Exploratory model analysis for machine learning PDF

100 Pages·2017·14.21 MB·English

Checking for file health...

Download

Upgrade Premium

Most books are stored in the elastic cloud where traffic is expensive. For this reason, we have a limit on daily download.

Download Exploratory model analysis for machine learning PDF Free - Full Version

by Unknow| 2017| 100 pages| 14.21| English

Download Exploratory model analysis for machine learning by in PDF format completely FREE. No registration required, no payment needed. Get instant access to this valuable resource on PDFdrive.to!

Free Download PDF

About Exploratory model analysis for machine learning

Detailed Information

Author:	Unknown
Publication Year:	2017
Pages:	100
Language:	English
File Size:	14.21
Format:	PDF
Price:	FREE

Download Free PDF

Safe & Secure Download - No registration required

Why Choose PDFdrive for Your Free Exploratory model analysis for machine learning Download?
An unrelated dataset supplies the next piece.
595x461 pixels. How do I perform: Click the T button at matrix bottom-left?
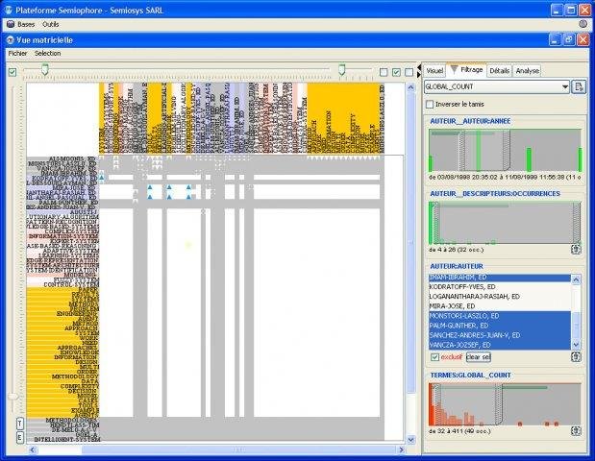[20, 424]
100% Free: No hidden fees or subscriptions required for one book every day.
No Registration: Immediate access is available without creating accounts for one book every day.
Safe and Secure: Clean downloads without malware or viruses
Multiple Formats: PDF, MOBI, Mpub,... optimized for all devices
Educational Resource: Supporting knowledge sharing and learning

Frequently Asked Questions

Is it really free to download Exploratory model analysis for machine learning PDF?

Yes, on https://PDFdrive.to you can download Exploratory model analysis for machine learning by completely free. We don't require any payment, subscription, or registration to access this PDF file. For 3 books every day.

How can I read Exploratory model analysis for machine learning on my mobile device?

After downloading Exploratory model analysis for machine learning PDF, you can open it with any PDF reader app on your phone or tablet. We recommend using Adobe Acrobat Reader, Apple Books, or Google Play Books for the best reading experience.

Is this the full version of Exploratory model analysis for machine learning?

Yes, this is the complete PDF version of Exploratory model analysis for machine learning by Unknow. You will be able to read the entire content as in the printed version without missing any pages.

Is it legal to download Exploratory model analysis for machine learning PDF for free?

https://PDFdrive.to provides links to free educational resources available online. We do not store any files on our servers. Please be aware of copyright laws in your country before downloading.

The materials shared are intended for research, educational, and personal use in accordance with fair use principles.